_Requirement_.
Output the lines of the entries below beginning at the one with "The height and width of the screenshot is (1288, 931)." and ending with the last, exactly as written and without pictures.

_Records drawn from a dataset_.
+===+

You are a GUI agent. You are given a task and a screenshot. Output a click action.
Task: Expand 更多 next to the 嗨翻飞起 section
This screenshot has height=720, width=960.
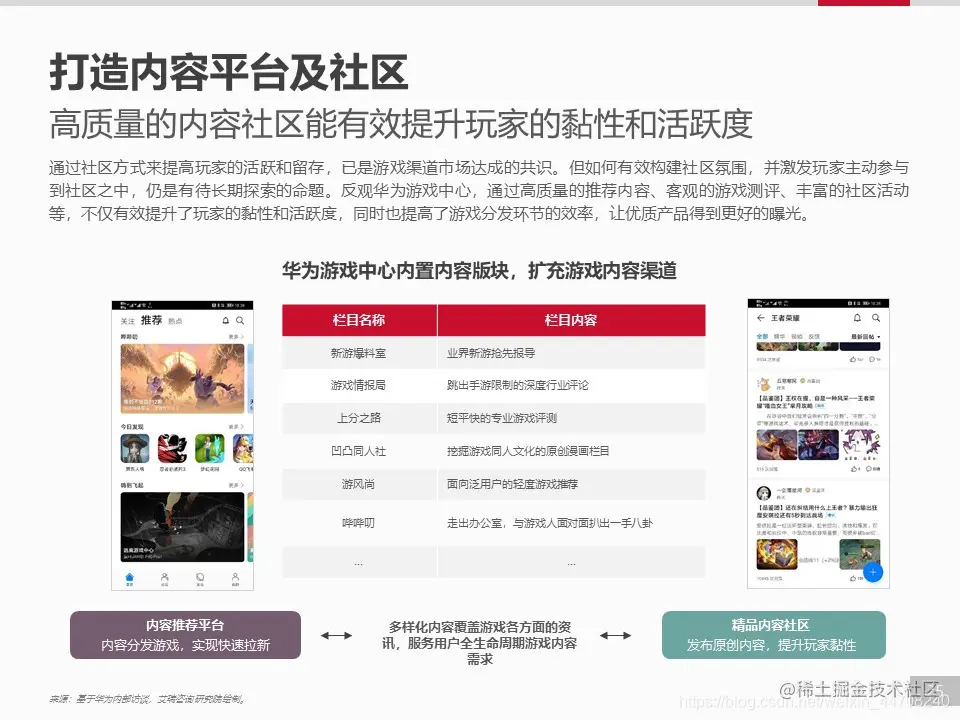coord(236,482)
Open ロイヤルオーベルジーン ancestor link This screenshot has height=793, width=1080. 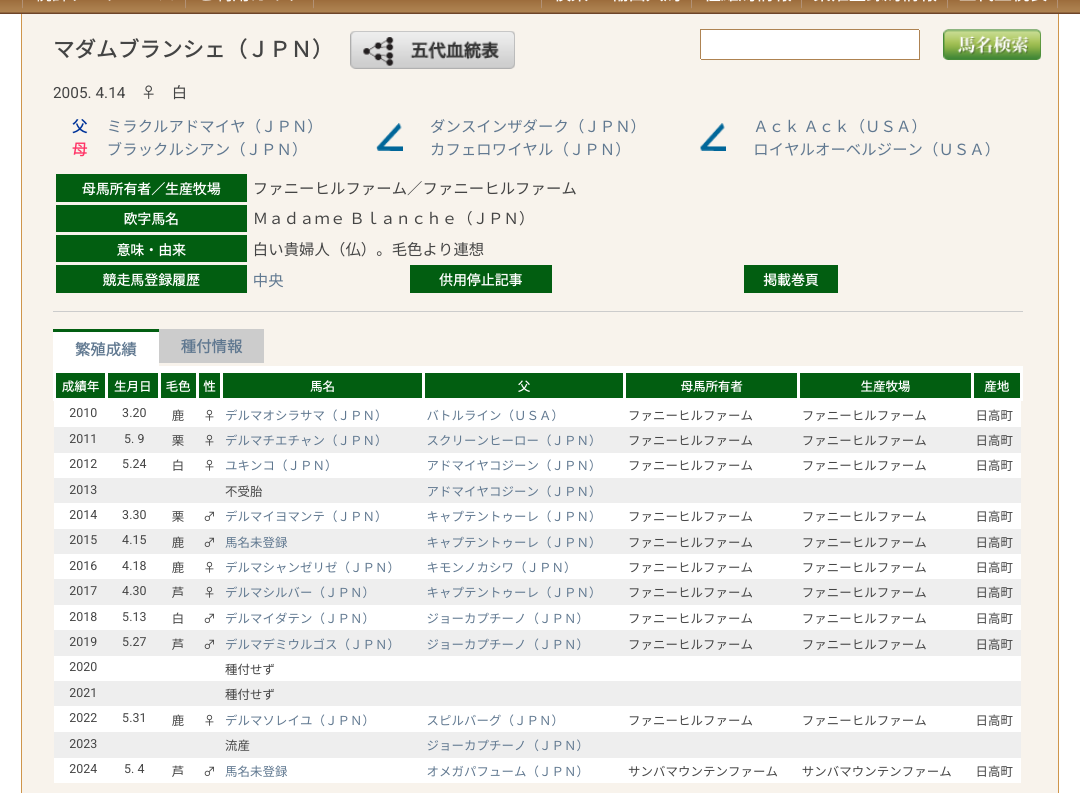point(872,149)
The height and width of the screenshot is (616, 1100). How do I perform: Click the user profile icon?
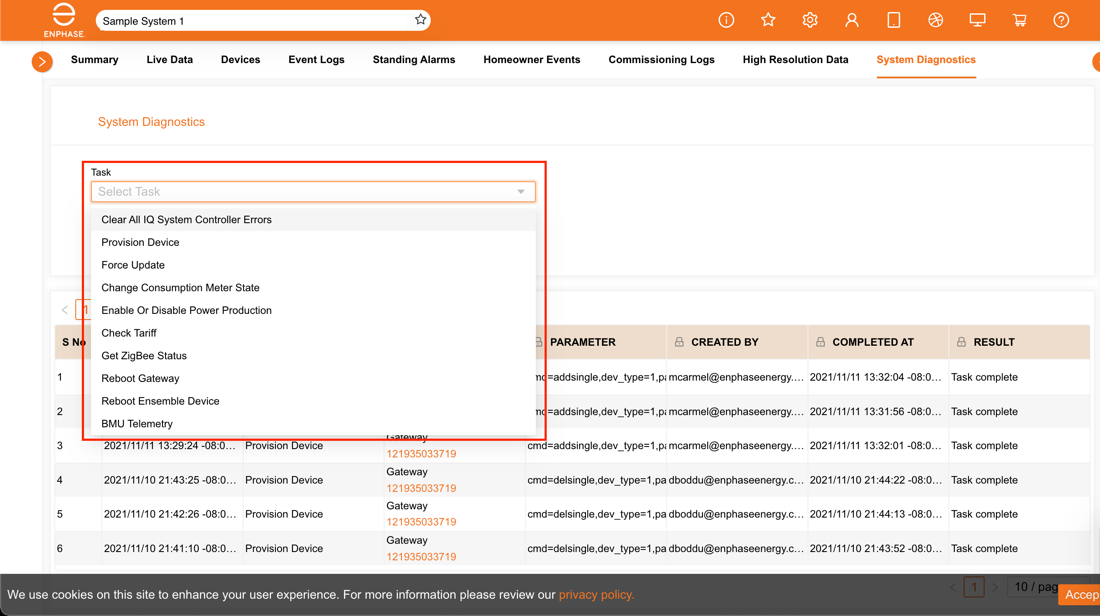click(851, 19)
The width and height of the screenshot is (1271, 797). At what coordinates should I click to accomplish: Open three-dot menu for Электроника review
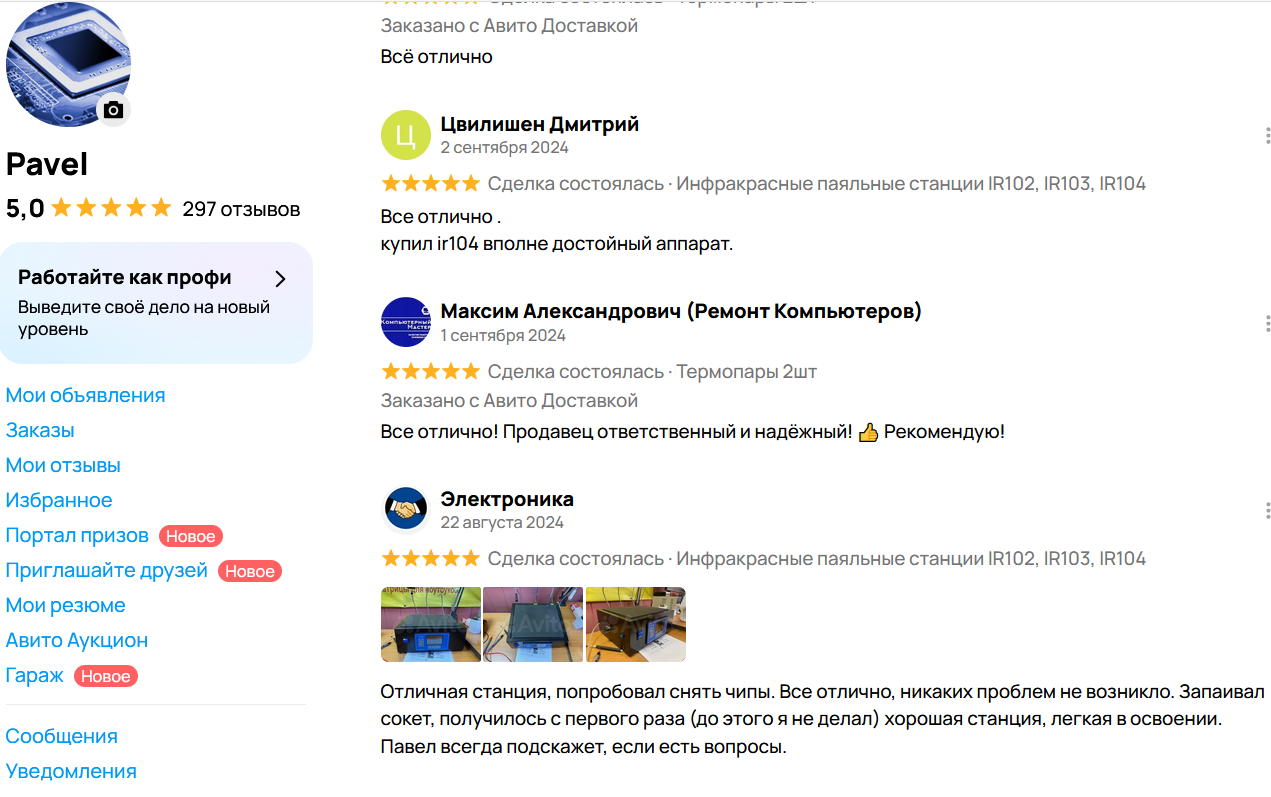(x=1267, y=510)
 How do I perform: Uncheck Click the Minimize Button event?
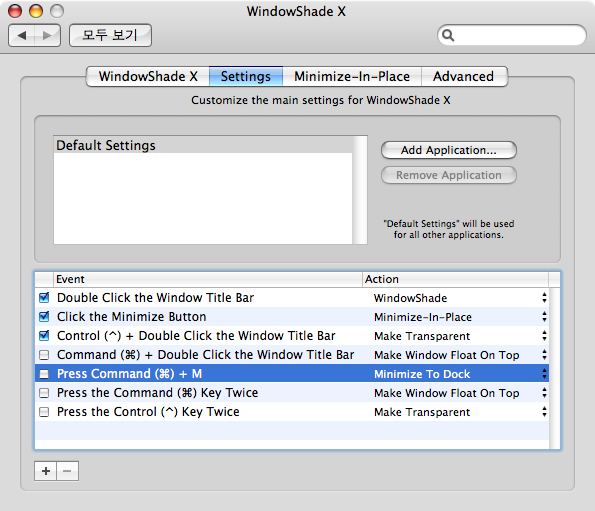click(44, 317)
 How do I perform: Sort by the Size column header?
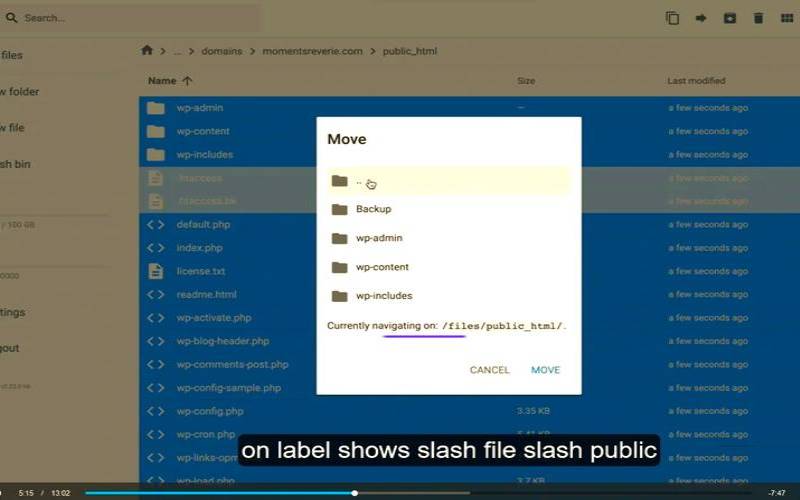[526, 81]
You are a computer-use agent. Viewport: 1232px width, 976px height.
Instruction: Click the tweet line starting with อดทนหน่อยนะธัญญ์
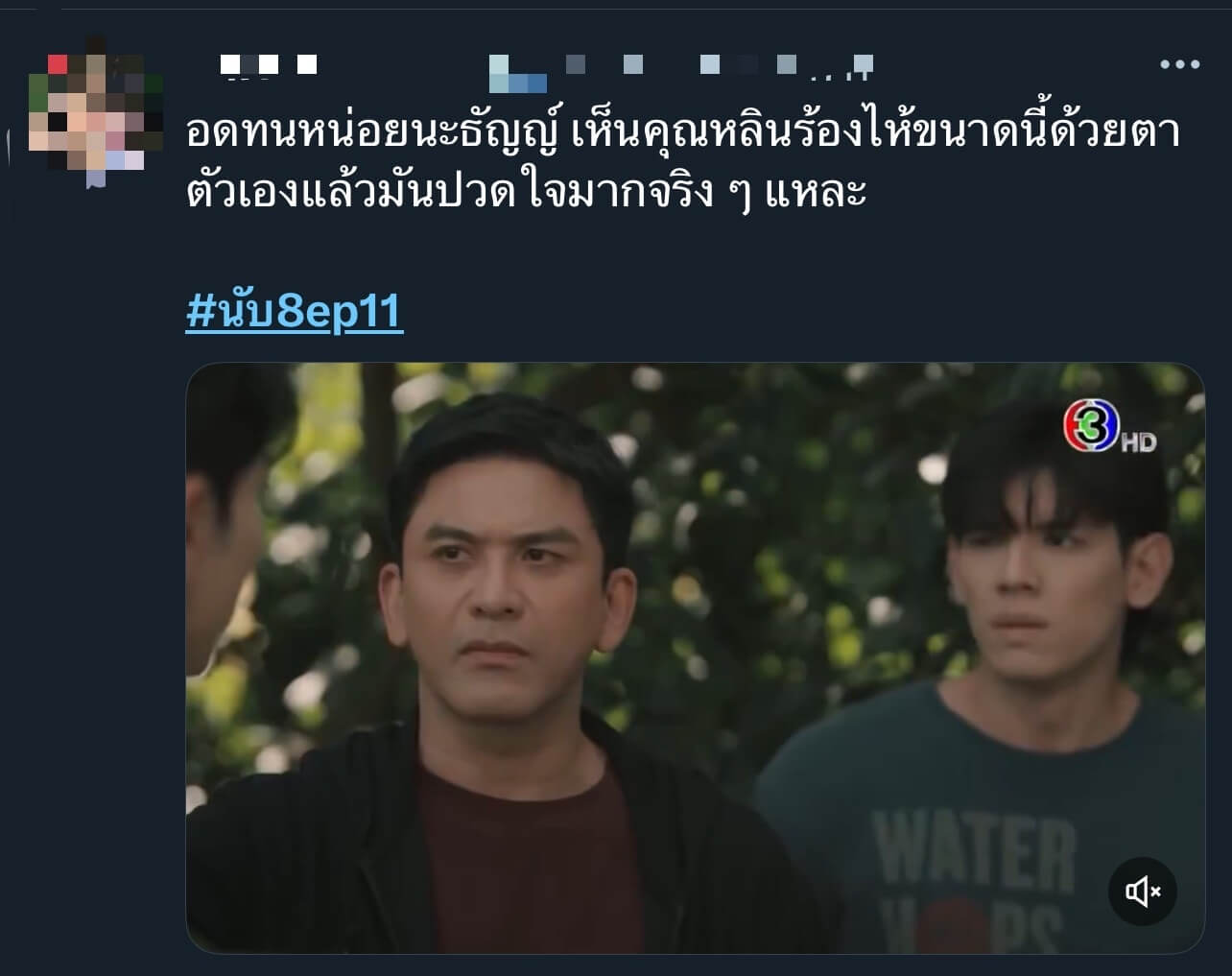(683, 132)
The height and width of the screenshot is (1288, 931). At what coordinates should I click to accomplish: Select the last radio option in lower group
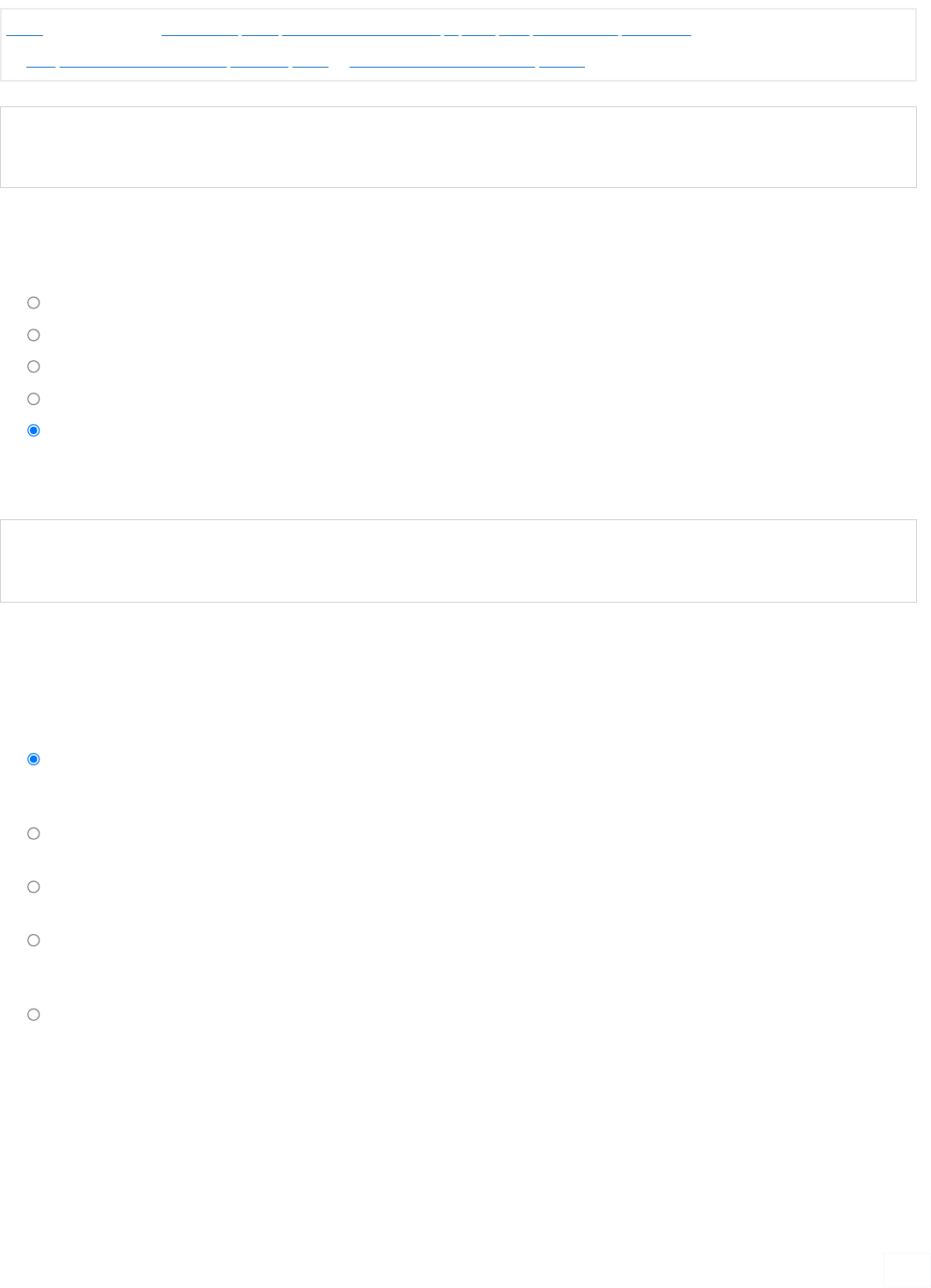click(x=33, y=1015)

+===+

_Finished task_.
The height and width of the screenshot is (1288, 931). At what coordinates should I click to accomplish: Select the last radio option in lower group
click(x=33, y=1015)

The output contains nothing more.